*** Opening Provided data ***
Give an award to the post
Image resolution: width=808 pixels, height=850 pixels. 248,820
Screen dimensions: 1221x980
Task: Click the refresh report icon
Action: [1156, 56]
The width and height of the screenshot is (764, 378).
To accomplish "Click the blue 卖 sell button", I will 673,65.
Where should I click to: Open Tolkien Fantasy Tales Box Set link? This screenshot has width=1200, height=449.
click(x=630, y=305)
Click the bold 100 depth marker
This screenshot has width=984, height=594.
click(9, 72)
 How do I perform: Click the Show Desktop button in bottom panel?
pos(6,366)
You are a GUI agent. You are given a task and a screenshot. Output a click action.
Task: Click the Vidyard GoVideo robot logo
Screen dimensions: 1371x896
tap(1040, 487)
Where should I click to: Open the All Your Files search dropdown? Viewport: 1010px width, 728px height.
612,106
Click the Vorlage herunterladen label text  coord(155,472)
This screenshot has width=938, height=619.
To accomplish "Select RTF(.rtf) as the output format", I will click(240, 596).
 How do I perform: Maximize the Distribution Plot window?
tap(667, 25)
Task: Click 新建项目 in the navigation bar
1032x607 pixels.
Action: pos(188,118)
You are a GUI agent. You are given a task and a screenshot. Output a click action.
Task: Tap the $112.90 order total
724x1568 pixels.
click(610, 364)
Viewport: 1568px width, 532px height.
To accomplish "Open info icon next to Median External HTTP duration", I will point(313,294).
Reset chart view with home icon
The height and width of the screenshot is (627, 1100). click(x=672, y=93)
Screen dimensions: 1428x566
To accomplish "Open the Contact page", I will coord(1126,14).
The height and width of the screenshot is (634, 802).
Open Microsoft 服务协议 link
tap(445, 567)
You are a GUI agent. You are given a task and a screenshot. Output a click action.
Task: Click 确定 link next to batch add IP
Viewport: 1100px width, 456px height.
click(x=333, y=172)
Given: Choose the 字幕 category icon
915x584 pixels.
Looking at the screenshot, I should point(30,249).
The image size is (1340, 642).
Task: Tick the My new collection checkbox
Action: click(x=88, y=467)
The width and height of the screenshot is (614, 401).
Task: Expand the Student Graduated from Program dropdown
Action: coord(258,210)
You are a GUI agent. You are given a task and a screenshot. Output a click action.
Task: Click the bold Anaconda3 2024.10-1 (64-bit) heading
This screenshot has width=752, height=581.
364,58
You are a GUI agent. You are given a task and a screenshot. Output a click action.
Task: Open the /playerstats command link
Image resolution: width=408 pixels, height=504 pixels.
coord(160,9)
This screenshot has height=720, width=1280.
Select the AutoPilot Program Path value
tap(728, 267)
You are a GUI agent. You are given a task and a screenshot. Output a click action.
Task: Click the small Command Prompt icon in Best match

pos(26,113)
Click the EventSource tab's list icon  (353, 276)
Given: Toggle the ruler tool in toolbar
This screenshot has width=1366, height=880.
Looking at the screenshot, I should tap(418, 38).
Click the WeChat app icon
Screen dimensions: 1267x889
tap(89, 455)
*** Closing Provided data ***
| The task |
Copy out each record exactly as given, omitting none.

| Solution to the exercise |
Give an award to the post
Image resolution: width=808 pixels, height=850 pixels. 248,820
Screen dimensions: 1221x980
Task: Click the refresh report icon
Action: [1156, 56]
The width and height of the screenshot is (764, 378).
To accomplish "Click the blue 卖 sell button", I will 673,65.
Where should I click to: Open Tolkien Fantasy Tales Box Set link? This screenshot has width=1200, height=449.
click(x=630, y=305)
Click the bold 100 depth marker
This screenshot has width=984, height=594.
click(9, 72)
 How do I perform: Click the Show Desktop button in bottom panel?
pos(6,366)
You are a GUI agent. You are given a task and a screenshot. Output a click action.
Task: Click the Vidyard GoVideo robot logo
Screen dimensions: 1371x896
tap(1040, 487)
Where should I click to: Open the All Your Files search dropdown? Viewport: 1010px width, 728px height.
612,106
Click the Vorlage herunterladen label text  coord(155,472)
This screenshot has width=938, height=619.
To accomplish "Select RTF(.rtf) as the output format", I will click(240, 596).
 How do I perform: Maximize the Distribution Plot window?
tap(667, 25)
Task: Click 新建项目 in the navigation bar
1032x607 pixels.
Action: pos(188,118)
You are a GUI agent. You are given a task and a screenshot. Output a click action.
Task: Tap the $112.90 order total
724x1568 pixels.
click(610, 364)
Viewport: 1568px width, 532px height.
To accomplish "Open info icon next to Median External HTTP duration", I will point(313,294).
Reset chart view with home icon
The height and width of the screenshot is (627, 1100). click(x=672, y=93)
Screen dimensions: 1428x566
To accomplish "Open the Contact page", I will coord(1126,14).
The height and width of the screenshot is (634, 802).
Open Microsoft 服务协议 link
tap(445, 567)
You are a GUI agent. You are given a task and a screenshot. Output a click action.
Task: Click 确定 link next to batch add IP
Viewport: 1100px width, 456px height.
click(x=333, y=172)
Given: Choose the 字幕 category icon
915x584 pixels.
Looking at the screenshot, I should point(30,249).
The image size is (1340, 642).
Task: Tick the My new collection checkbox
Action: click(x=88, y=467)
The width and height of the screenshot is (614, 401).
Task: Expand the Student Graduated from Program dropdown
Action: coord(258,210)
You are a GUI agent. You are given a task and a screenshot. Output a click action.
Task: Click the bold Anaconda3 2024.10-1 (64-bit) heading
This screenshot has width=752, height=581.
364,58
You are a GUI agent. You are given a task and a screenshot. Output a click action.
Task: Open the /playerstats command link
Image resolution: width=408 pixels, height=504 pixels.
coord(160,9)
This screenshot has height=720, width=1280.
Select the AutoPilot Program Path value
tap(728, 267)
You are a GUI agent. You are given a task and a screenshot. Output a click action.
Task: Click the small Command Prompt icon in Best match

pos(26,113)
Click the EventSource tab's list icon  (353, 276)
Given: Toggle the ruler tool in toolbar
This screenshot has width=1366, height=880.
Looking at the screenshot, I should tap(418, 38).
Click the WeChat app icon
Screen dimensions: 1267x889
tap(89, 455)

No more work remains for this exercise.